With that being said, perhaps the way in which my mother could have impacted my understanding of womanism is already starting to formulate in front of your eyes within the universal image of the great maternal mother. But we are not there yet, and there is much more to it than that. First, take into consideration her condition, conditions of which I acknowledge and understand as disadvantages (she may not acknowledge them as so, and this is mainly a testament to my mother’s vigilant assault against being labeled or accepting a loss or failure as an option regardless of the biased and unjust obstacles placed in front of her): 1) Inaccessibility to privileges (white privilege, wealth privilege, “nuclear-family” privilege, male privilege, etc.) 2) Societal and historical hatred or distaste for black women (slavery, Jim Crowe, Voting Rights, mass incarceration of black males and females, fear of sexual assault, “ideal” beauty, and colorism all effect dark black women, like my mother, more than they effect whites, black males, and light skin black women) 3) Raising two boys (almost men) after my father and her divorced. Now with the intersectional disadvantages set out and many others potentially left out, I need to make one final thing clear before the conclusion of the paper.

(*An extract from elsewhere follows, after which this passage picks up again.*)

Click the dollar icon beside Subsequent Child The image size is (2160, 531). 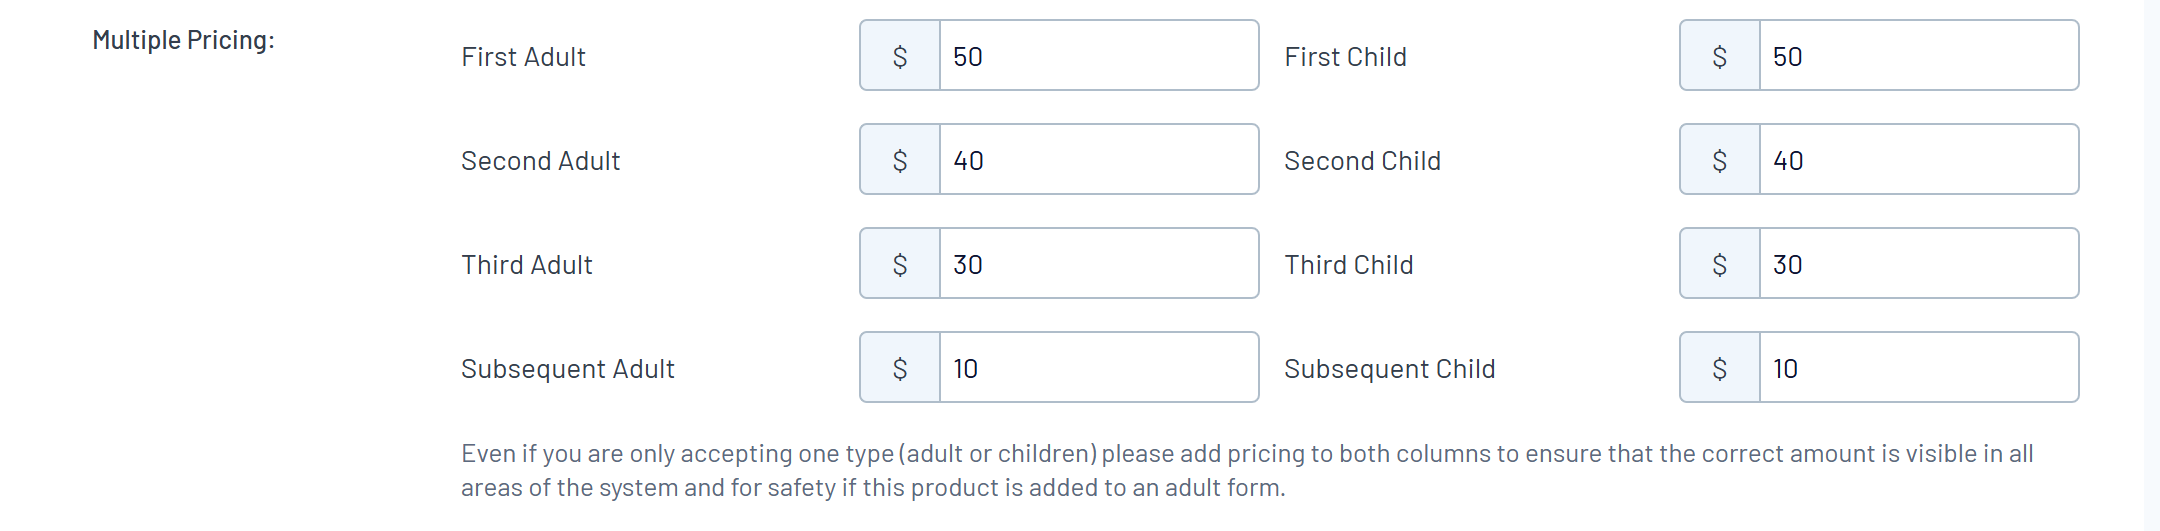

 “Womanism manifest five overarching characteristics: 1) It is antioppressionists. 2) It is vernacular. 3) It is nonideological. 4) It is communitarian and 5) it is spiritualized” (Phillips). The manifestation of these characteristics within womanism is a “gift of power” revolutionized in the realm of the common day exhibitions of maternal love, but magnified by the occurrence of intersectional oppression and unconditional love. The quotes of my mother, and the philosophy of my mother and how it relates with these five overarching characteristics will be examined in the next paper, entitled My Mother: The Womanist, but understand what it means to be a womanist is essential in first understanding why I say my mother is one.

Works Cited

Phillips, Layli. “Womanism: On Its Own.” Introduction. The Womanist Reader. New York: Routledge, 2006. N. pag. Print.